Table 1. Interobserver agreement of the Catterall classification, the original and modified lateral pillar classifications and the modified Stulberg classification
Association to radiographic outcome
There was consensus on the femoral head shape in 32 of 37 patients. In the remaining 5 patients no primary consensus was reached since 2 observers chose “round “and 2 chose “ovoid”. These 5 patients were reassessed by 2 of the observers and the “true” category was agreed upon (Figure). Thus the “true” 3-group Stulberg category was round femoral head in 10 patients, ovoid femoral head in 22 patients and a flat femoral head in 5 patients. The original lateral pillar classification was moderately to strongly associated with 5-year radiographic outcome, with mean (range) γ correlation coefficient of 0.75 (0.61–0.95) among the 5 observers (). The modified lateral pillar had a weak to moderate association with radiographic outcome, with mean γ correlation coefficient of 0.55 (0.38–0.66), and the Catterall classification showed moderate association with mean γ correlation coefficient 0.64 (0.57–0.72).
Table 2. Association between the prognostic classifications and the femoral head sphericity at 5-year follow-up assessed by the modified 3-group Stulberg classification. Initials are observer
Discussion
Our results revealed moderate interobserver agreement for the Catterall and the original lateral pillar classifications and fair agreement for the modified lateral pillar classification. The original lateral pillar classification applied at fragmentation was strongly associated with the final radiographic outcome assessed by femoral head shape. The introduction of the borderline B/C group did not increase the interobserver agreement or association to late radiographic outcome of the lateral pillar classification system.
Before discussing the clinical and scientific implications of these findings, it is important to address the limitations of our study. We did not perform a prior power calculation to identify the minimal sample size required for the interobserver analysis. However, the number of patients was similar to that of previous studies ().
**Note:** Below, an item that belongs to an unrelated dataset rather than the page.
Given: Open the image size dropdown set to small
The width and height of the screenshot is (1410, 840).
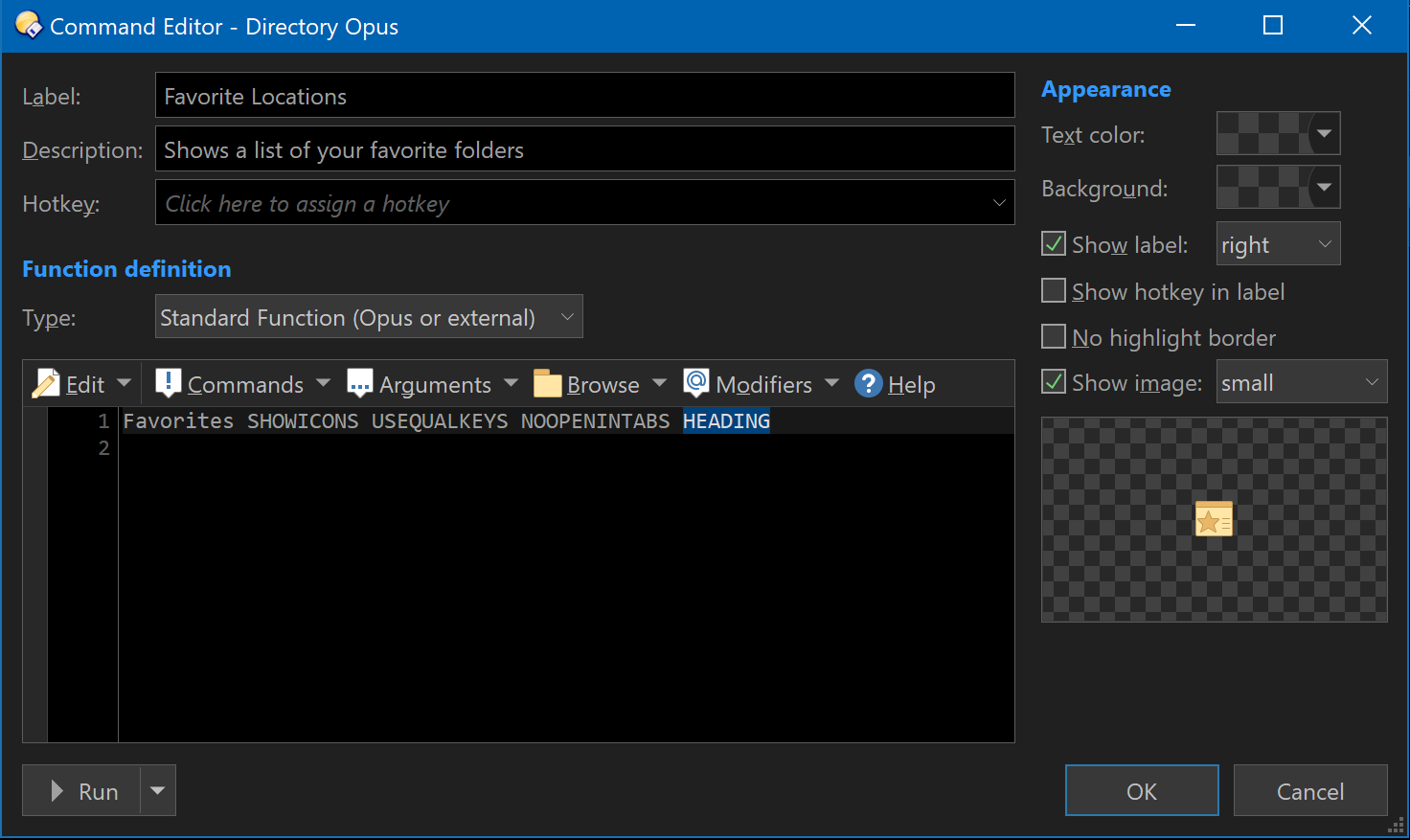Looking at the screenshot, I should pyautogui.click(x=1301, y=382).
Park et al. (Citation2012) performed a structured approach and determined the need of 36 patients, similar to the number of patients in our interobserver evaluation. 2 observers classified no hips as lateral pillar group A, while the other observers identified only 1 or 2 hips as belonging to group A. It is known from the literature that group A hips are truly underrepresented (< 5%) in comparison with group B and group C in the Perthes population (Herring et al. Citation2004b, Terjesen et al. Citation2010). This prevalence problem may cause kappa values to be unrepresentatively low (Byrt et al. Citation1993). In the evaluation of the prognostic value of the classifications, we included patients who had been treated with non-weightbearing and/or physiotherapy, since none of these methods have been proven to have any effect on the natural history of Perthes disease (Wiig et al. Citation2008). A limitation with the prognostic evaluation was the relatively small number of patients in this analysis compared with other reports on the natural history (Norlin et al. Citation1991, Joseph et al. Citation2003, Terjesen et al. Citation2010). However, the radiographs in these studies were mainly classified by 1 of the authors alone, which poses uncertainty regarding the reliability of the classification applied. We tried to reduce this uncertainty by multiple readings of the prognostic classifications and by establishing a consensus of the final radiographic outcome. This approach requires a substantial amount of ratings per radiograph, which is only feasible for a limited number of patients. Thus, the chosen approach posed both a limitation and a strength of our study.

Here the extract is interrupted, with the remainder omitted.